I had a good idea Gwendolyn would be with her son in the attic. I went there to find her sitting on the floor beside Francis as he played with his wooden bricks. Meg, his nanny, was keeping an eye on him, unaware of his mother's ghostly presence. I wondered what she thought of all this--it couldn't be fun stuck up in this room every day and night. 

     “Hi Gwendolyn,” I said as I went over and crouched down by her side. “Francis looks as if he’s enjoying himself.” I smiled as I watched Francis try to put one brick on top of the other. “Can your tear yourself away from this cute little chap for a while? I need to talk to you.”
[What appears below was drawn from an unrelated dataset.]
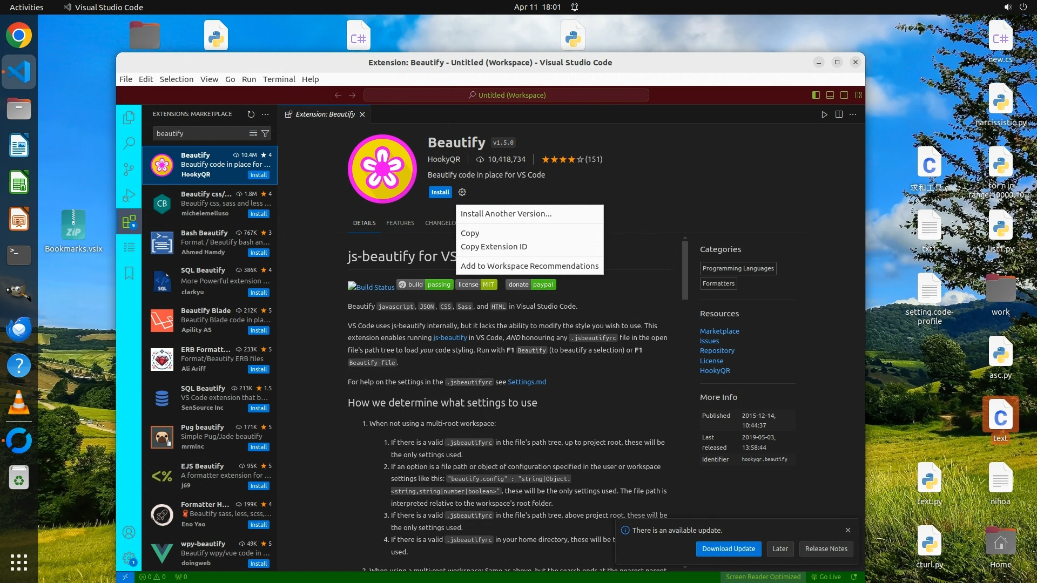
Task: Open the editor more actions ellipsis
Action: 853,114
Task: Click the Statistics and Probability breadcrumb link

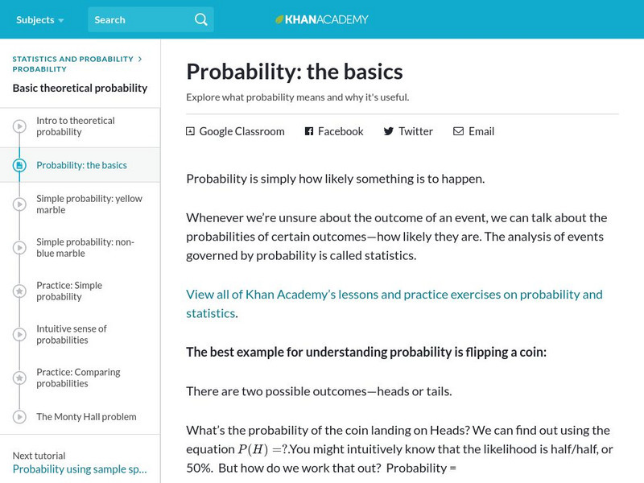Action: (72, 59)
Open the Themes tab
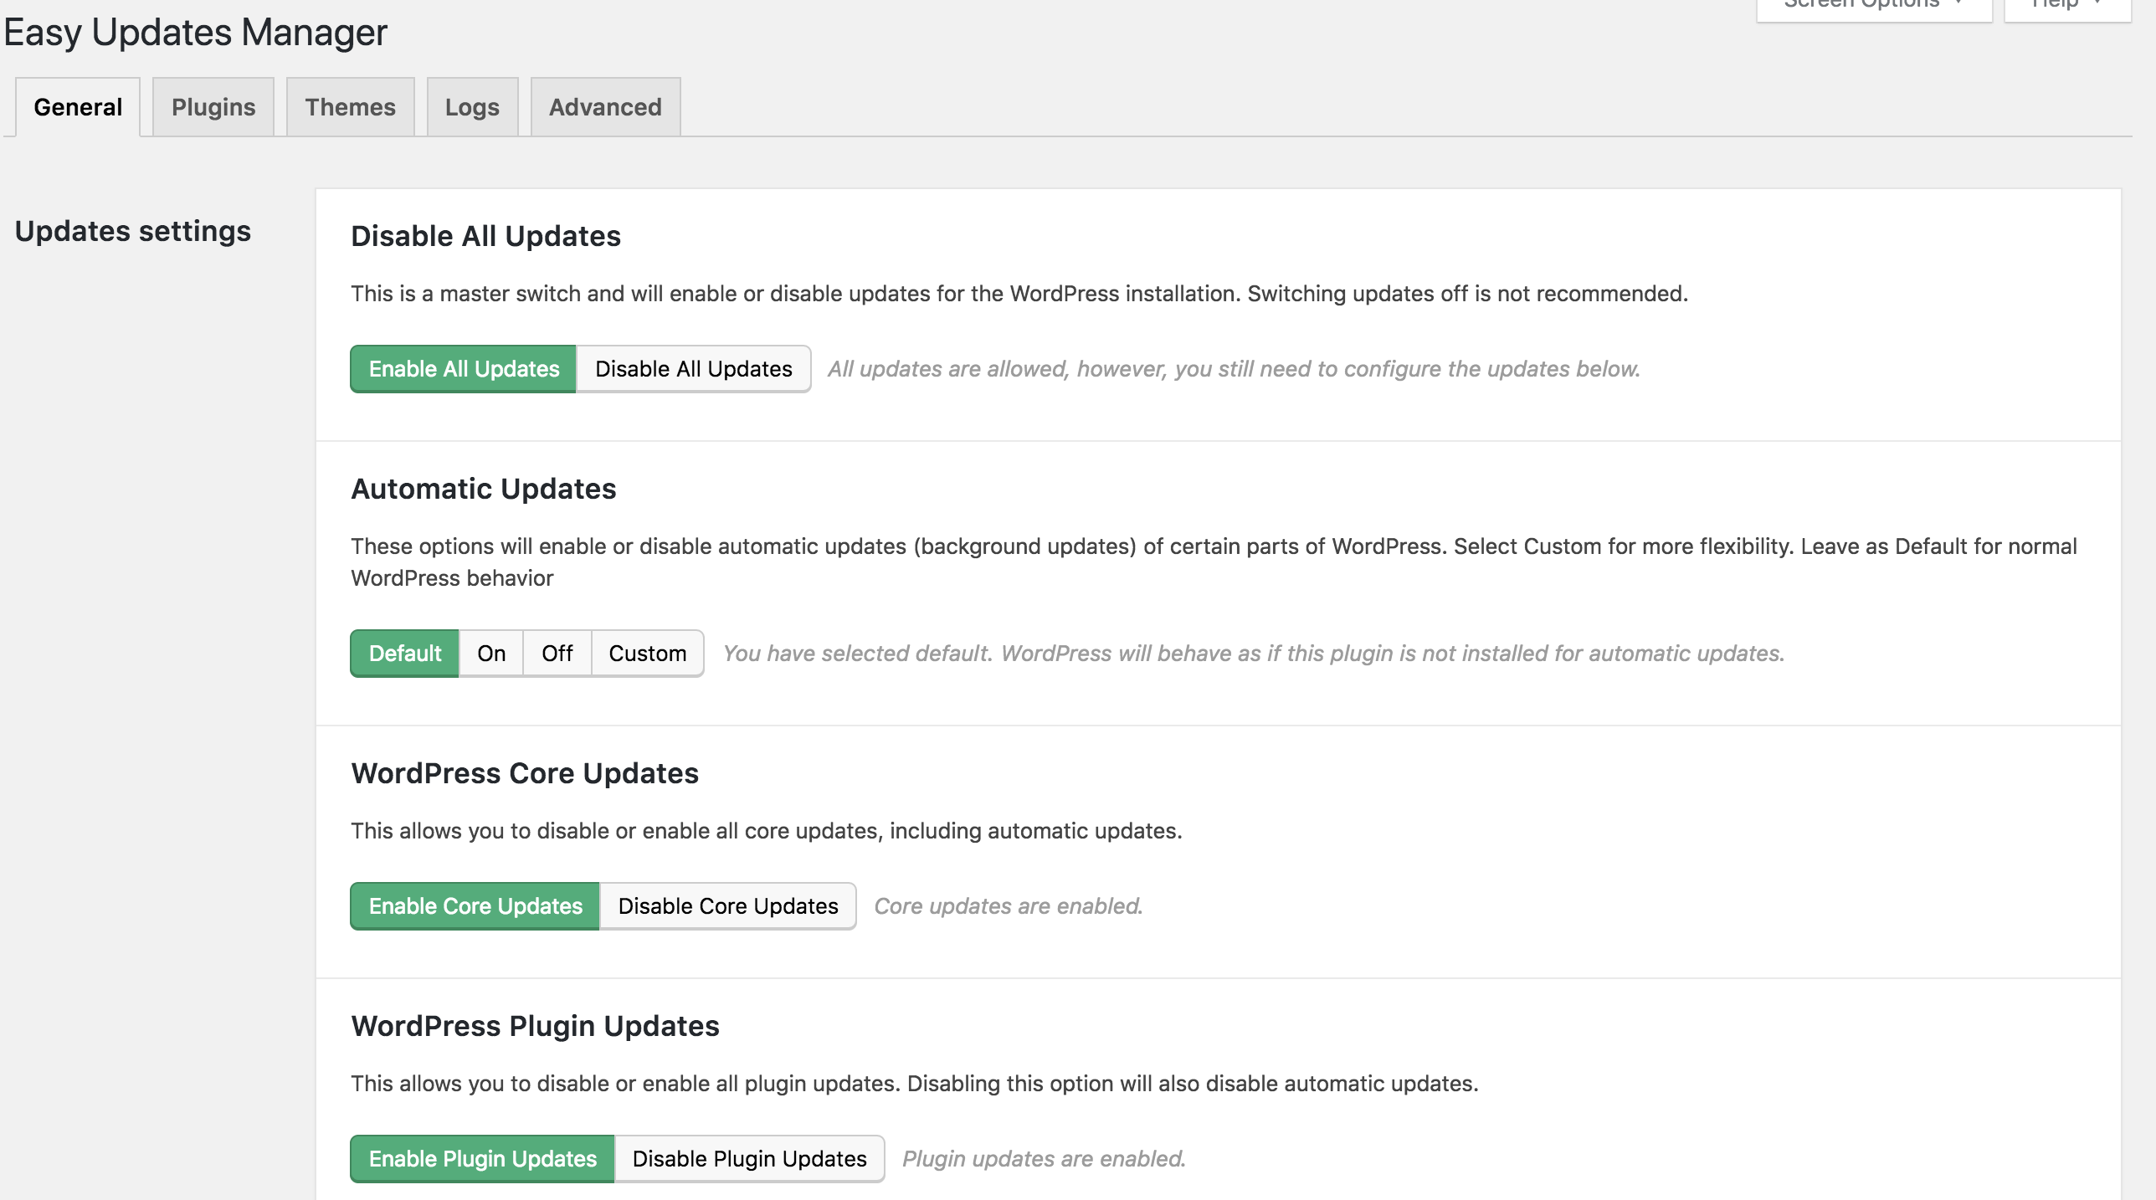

     “I thought you’d gone back to your own time because you haven’t been around for a while.” Gwendolyn turned her attention back to her son and gave a soft smile before standing up with the grace only a ghost could accomplish. “He appears to grow more every day,” she said wistfully. “What did you want to talk about, Veronica?”

     “While I’ve been away, I’ve been busy trying to sort some sense into all this. We need to get Francis away from here, and I think I’ve got the answer.”

     “Oh, that sounds promising. Let’s go down to my room, it’s less stuffy than up here.” Gwendolyn moved off and passed through the closed door, and I followed.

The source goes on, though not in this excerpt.